This package is intended to assist Sage Bionetworks data curators to check the status of metadata and documentation files uploaded via the dccvalidator shiny application. The dccmonitor package contains functions to gather validation information. Optionally, the included Shiny application can be used to view the results.

Requirements

dccmonitor uses the reticulate package with the Synapse Python Client. See the reticulate documentation for more information on setting up reticulate to work with your local Python environment. Additionally, see the Synapse Python Client for installation instructions. The Synapse Python Client should be installed in the same Python environment used by reticulate.

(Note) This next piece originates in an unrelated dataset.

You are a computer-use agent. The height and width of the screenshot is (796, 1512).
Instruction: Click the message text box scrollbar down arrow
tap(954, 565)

Using the dccmonitor Shiny application requires that the user have a Synapse account, and have permission to access necessary Synapse files. These files include the specific Synapse folder of interest for monitoring (see Customization for details), along with access to all dccvalidator Synapse dependencies (ex: template and annotation files).

Installation and Use

dccmonitor can be installed and used in two ways: package installation, and cloning the repository.

Package Installation

dccmonitor can be installed via devtools:

devtools::install_github("Sage-Bionetworks/dccmonitor")

To run the Shiny application, there needs to be a config.yml file in the working directory with the required options (see Customization). After creating the config.yml file, the application can be run with:

library(dccmonitor)
Sys.setenv(R_CONFIG_ACTIVE = "default") # Replace "default" with the configuration name if not using default.
run_app()

Cloning Repository

Clone the repository to a local directory. Customize the config.yml file, as needed (see Customization).

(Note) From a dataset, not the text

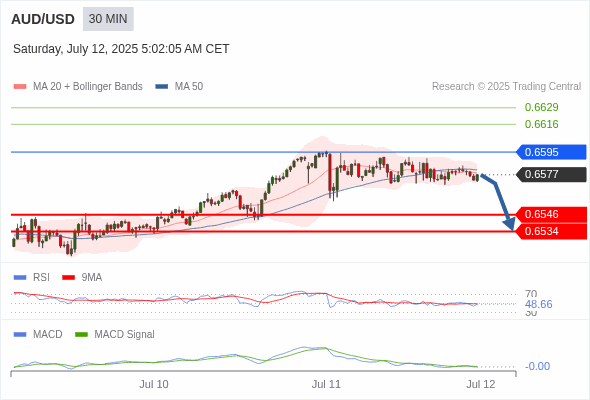The height and width of the screenshot is (400, 590).
Task: Toggle the RSI legend entry
Action: click(32, 277)
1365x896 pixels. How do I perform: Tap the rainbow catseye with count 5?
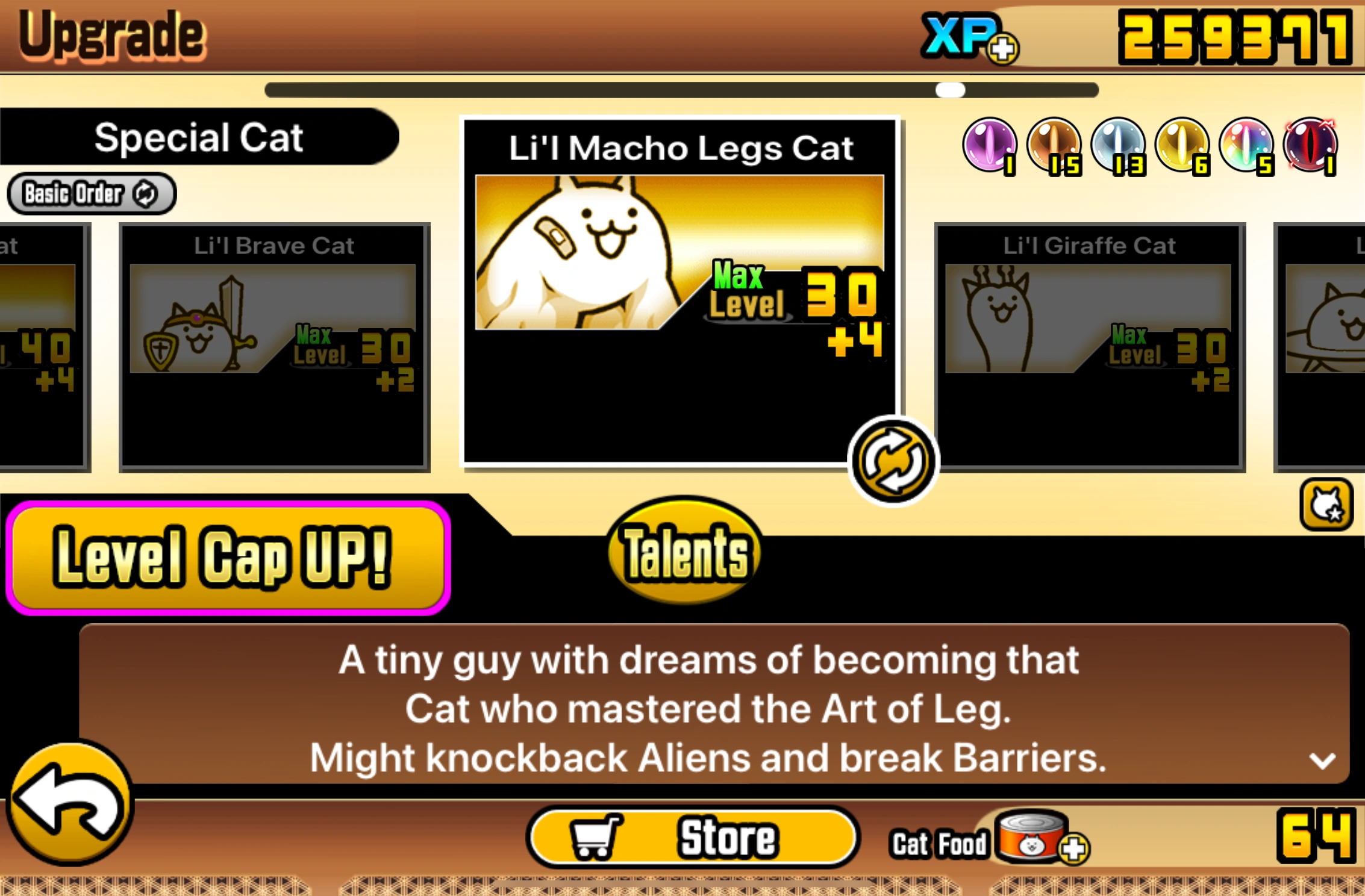[x=1246, y=145]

If your working directory is the application directory, you can change the app.R file to have your configuration name, if not using the default configuration. Then the following will start the app:

renv::restore() # Update project package library
shiny::runApp()

Customization

Customizing the application is done via the config.yml file and the specific file validation checks.

config.yml

A configuration file is required for the application to behave correctly. Create a configuration for the application called config.yml (see this repo’s config.yml for an example) in your working directory if you have installed the package, or alter the config.yml file if you have cloned the repository. If you are not using default as your configuration, set the active configuration as described in the instructions for your choice of installation, package or cloned repository. Alternatively, if you have forked the repository and added a new set of configuration options to the config.yml file, you can open a Pull Request to see about adding the new options.

Note: a default configuration is required in the config.yml file. Additionally, if using a non-default (named) configuration, any settings in default that are not overwritten by the named configuration will be inherited.

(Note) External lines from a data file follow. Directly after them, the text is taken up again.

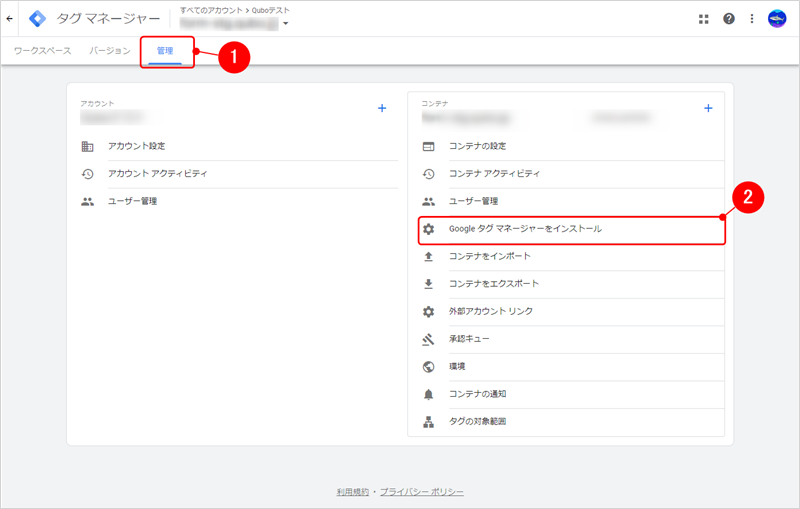Click the 環境 globe icon
This screenshot has width=800, height=509.
[x=428, y=367]
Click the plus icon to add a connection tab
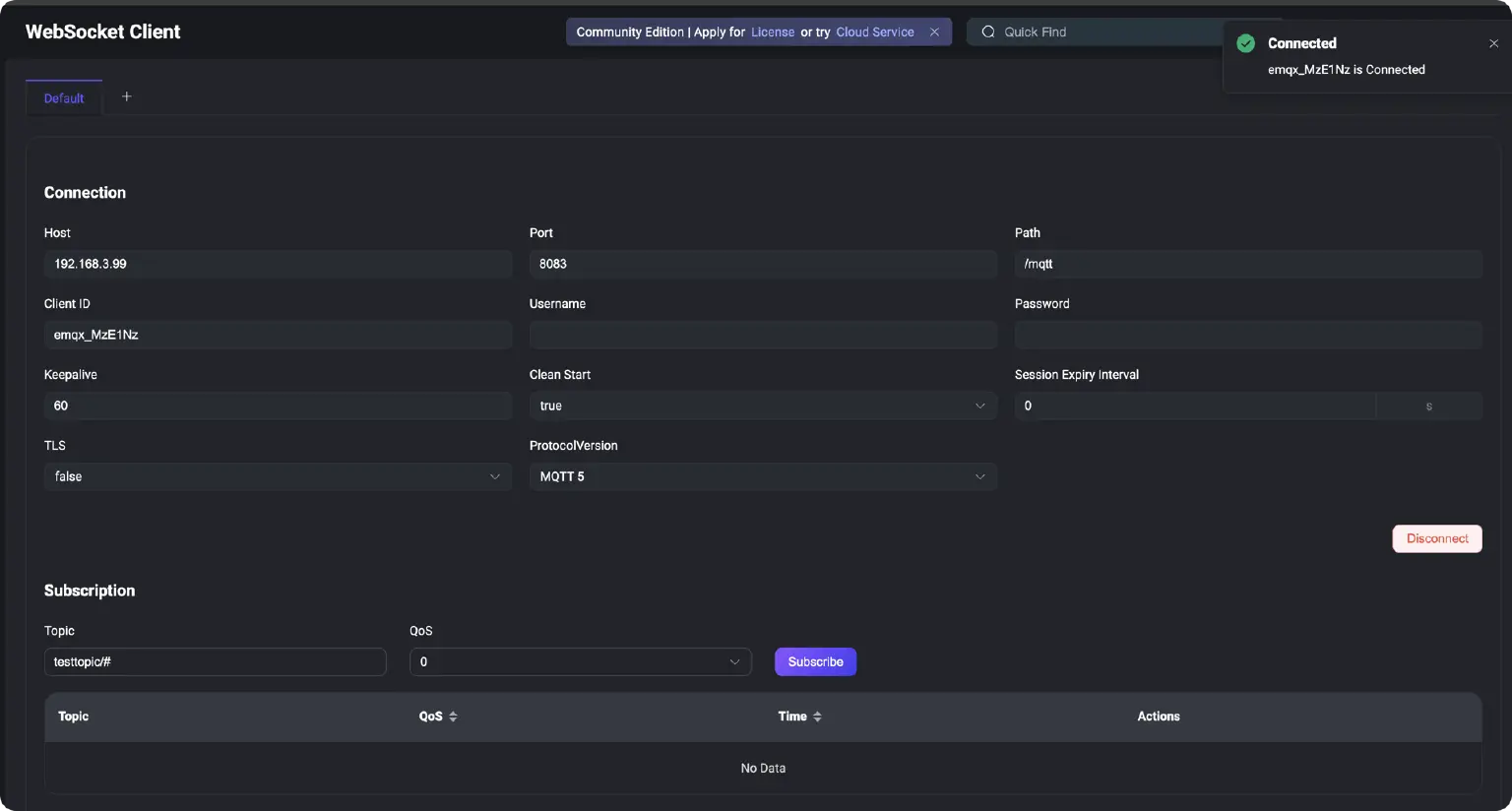 click(x=126, y=96)
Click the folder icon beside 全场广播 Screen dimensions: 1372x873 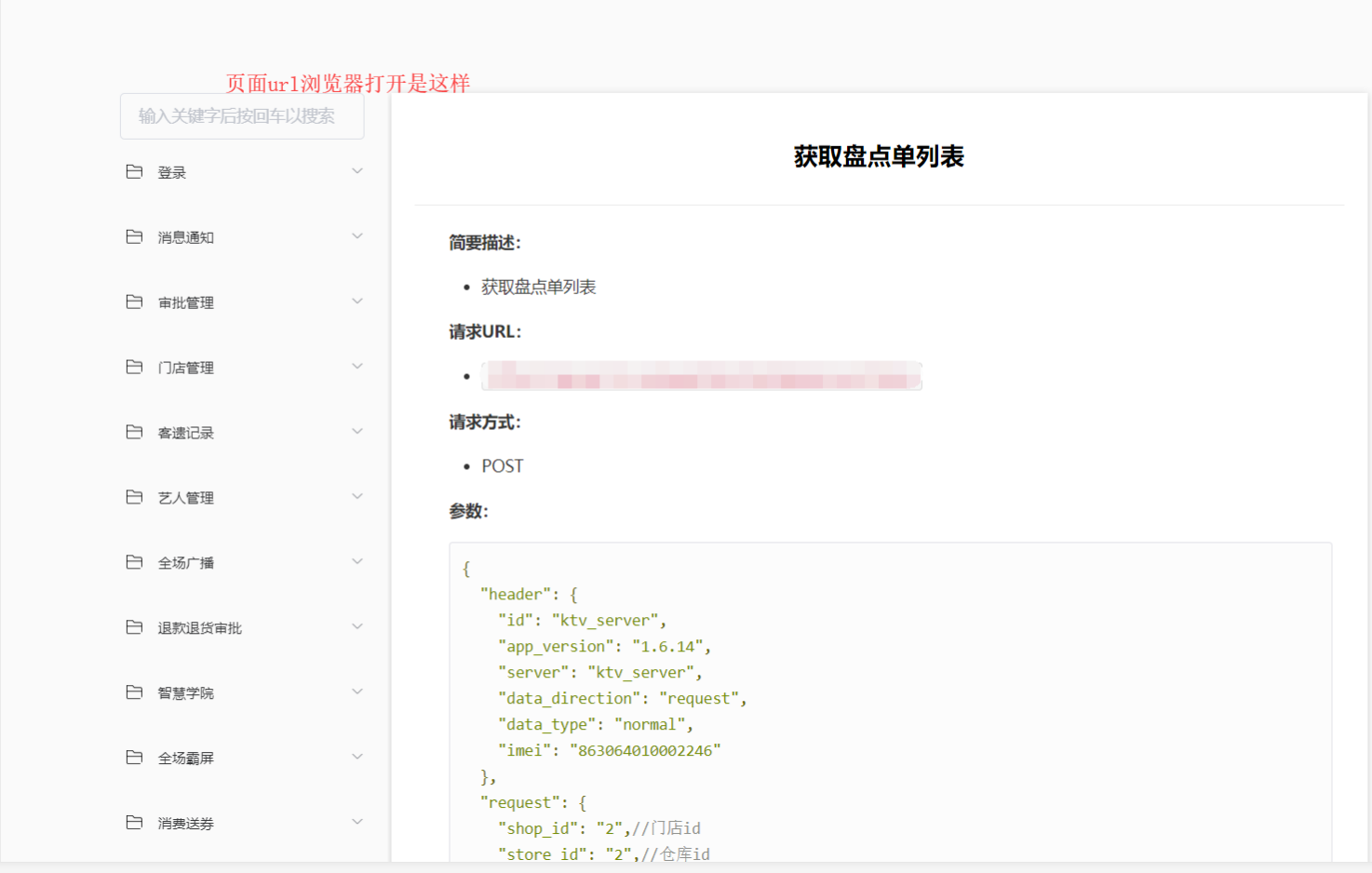tap(134, 562)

Of the configuration options, only two are specific to dccmonitor while the rest are used to customize the dccvalidator checks. The dccmonitor specific configurations are:

  • production: TRUE to use production Synapse endpoints; FALSE to use staging endpoints. Used for testing new versions of the client before they are officially released. See Synapse client documentation for information on endpoints.
  • teams: Synapse administration team ID. The app data should only be accessible to curators with admin privileges.
  • annotations_storage: Synapse folder ID for storing annotation csv files created in the. The folder should only be accessible to curators with admin privileges.
  • consortium_fileview: Synapse file view ID. A Synapse file view that shows all the files in the parent folder (this is the folder that dccvalidator uploads metadata and documentation files to), along with their annotations. The file view should include the columns: id, name, createdOn, createdBy, modifiedOn, currentVersion, study, metadataType, species, assay. Note that the following file-specific annotations are required for dccmonitor to function properly:
    • documentation: study
    • manifest: study, metadataType = manifest
    • individual metadata: study, species, metadataType = individual
    • biospecimen metadata: study, species, metadataType = biospecimen
    • assay metadata: study, species, assay, metadataType = assay
  • annotation_keys: List of annotation keys that should not be included in annotations. These keys would be any that could be considered PHI/PII.

A brief overview of the dccvalidator specific configurations are below, but more information can be found in the dccvalidator documentation:

  • annotations_table: Synapse ID for the annotations master table.
  • annotations_link: Address for the annotations website.
  • templates: List of master templates for each type of metadata or manifest file.
  • species_list: List of species.
  • complete_columns: List of columns that are required to be complete for each type of metadata or manifest file.

Validation Checks

dccmonitor uses the dccvalidator’s check_all() to validate the metadata and manifest files. Currently, there is not a simple way to change the validation checks that are done.